> [WHAT TO PRODUCE] List every line in the records that contains the word "screenshot", copying each line in full.

> [RECORDED DATA]
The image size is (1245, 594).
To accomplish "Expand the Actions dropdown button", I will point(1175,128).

==

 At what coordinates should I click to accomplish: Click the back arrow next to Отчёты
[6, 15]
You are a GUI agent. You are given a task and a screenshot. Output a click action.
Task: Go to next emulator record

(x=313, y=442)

---

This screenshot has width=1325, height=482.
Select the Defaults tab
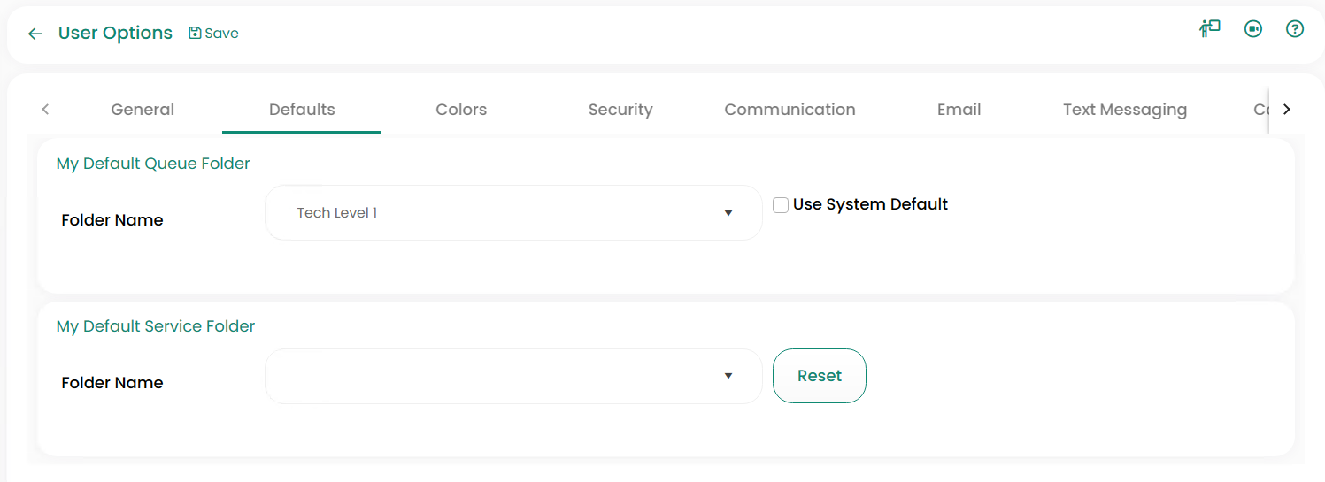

> [THE REPLY]
You are a GUI agent. You are given a task and a screenshot. Output a click action.
This screenshot has width=1325, height=482.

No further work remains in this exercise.